» **Entries provided**:
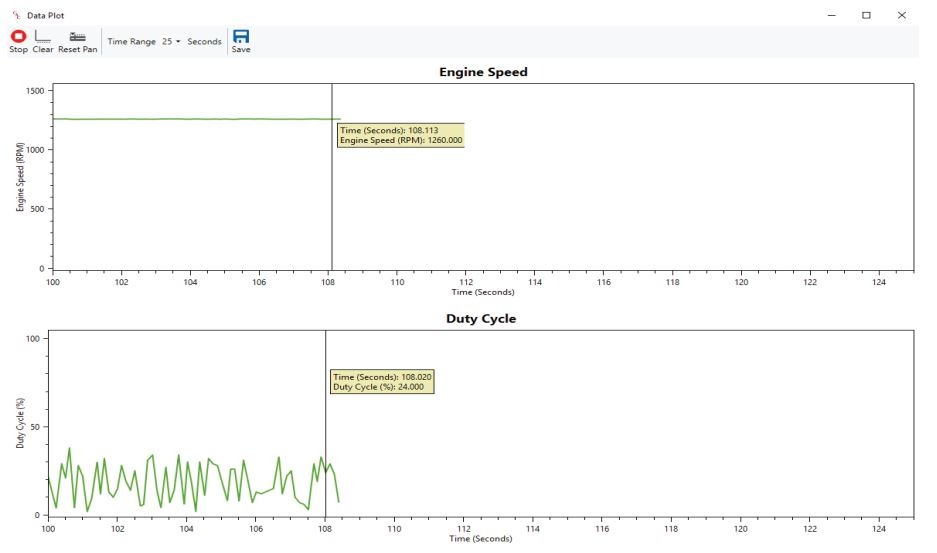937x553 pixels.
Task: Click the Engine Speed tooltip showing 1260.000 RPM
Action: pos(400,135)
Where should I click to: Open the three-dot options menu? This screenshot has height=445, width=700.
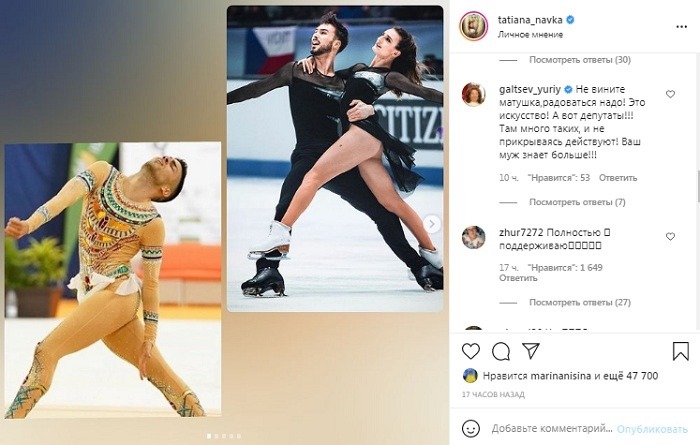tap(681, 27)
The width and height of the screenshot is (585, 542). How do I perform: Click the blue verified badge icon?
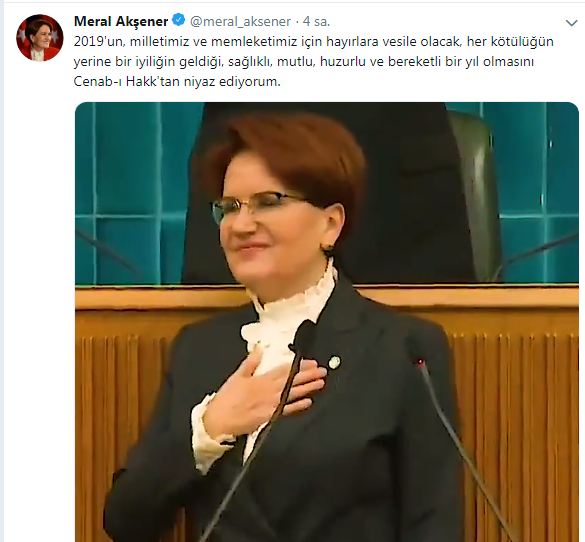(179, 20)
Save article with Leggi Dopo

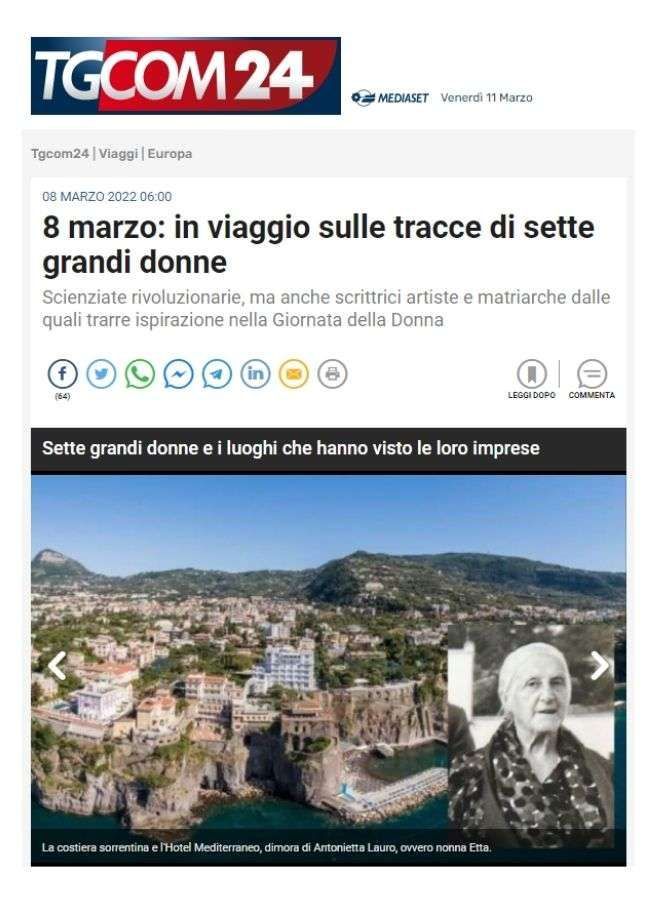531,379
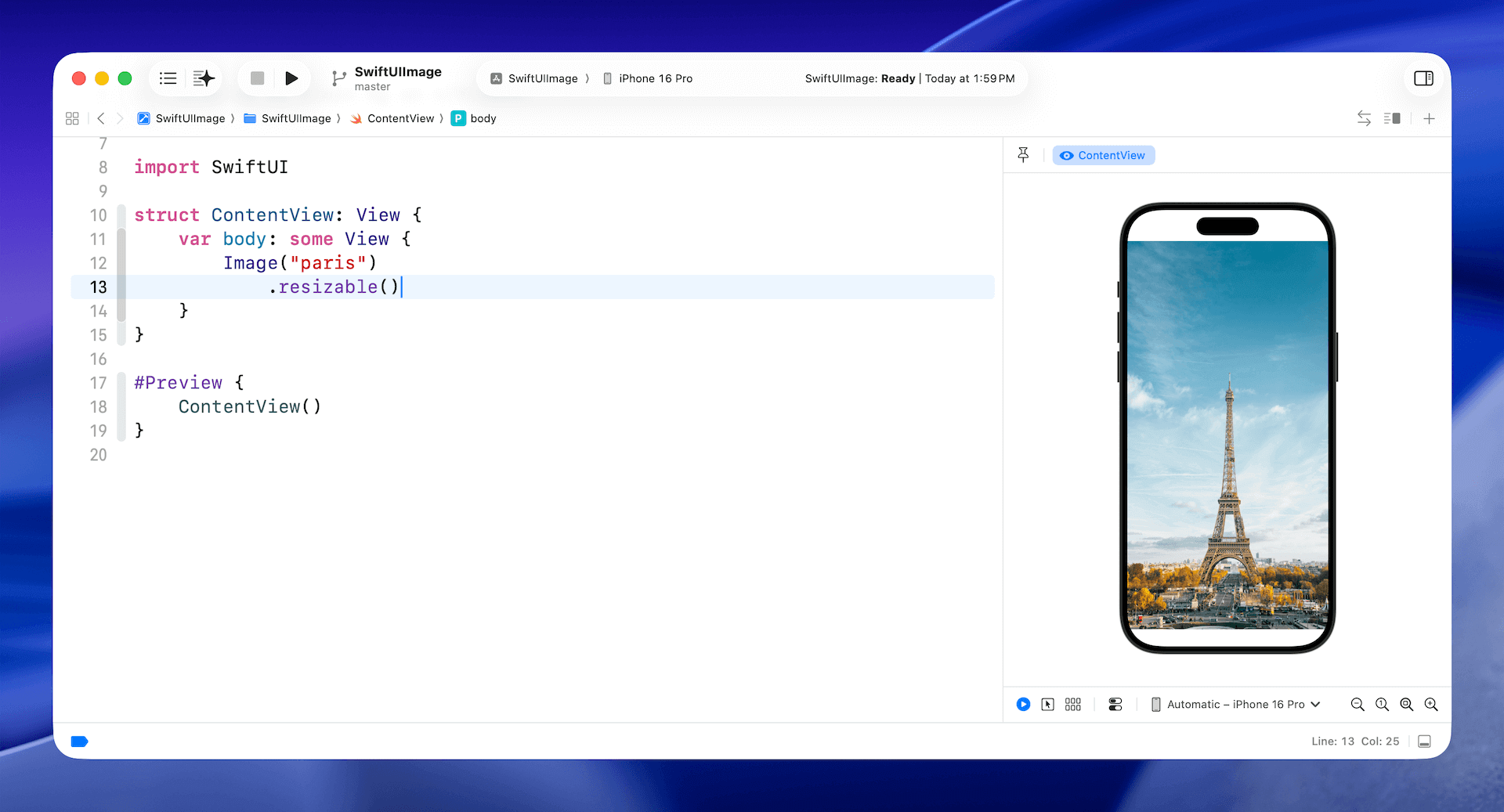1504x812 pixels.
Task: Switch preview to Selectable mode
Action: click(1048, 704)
---
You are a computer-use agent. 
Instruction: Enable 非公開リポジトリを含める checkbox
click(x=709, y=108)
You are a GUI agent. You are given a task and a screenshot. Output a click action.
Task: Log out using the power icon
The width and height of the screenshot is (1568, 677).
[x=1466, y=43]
---
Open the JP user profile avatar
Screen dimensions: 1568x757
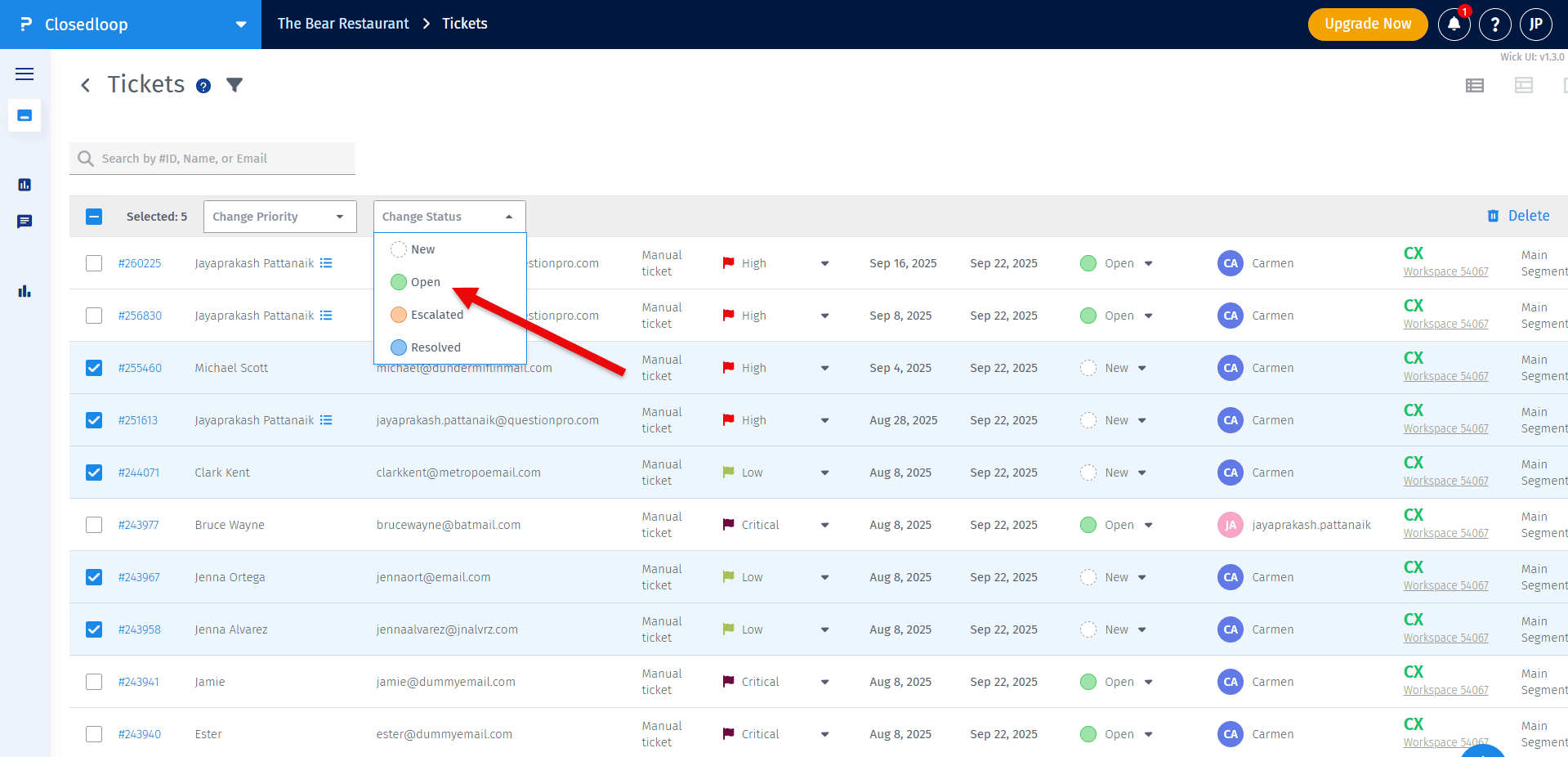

» **What to produce**: Look through the entries above and find each line where the word "agent" occurs; copy those lines.

» **Finished exercise**:
You are a computer-use agent. 
You are a GUI agent. You are given a task and a screenshot. Output a click action.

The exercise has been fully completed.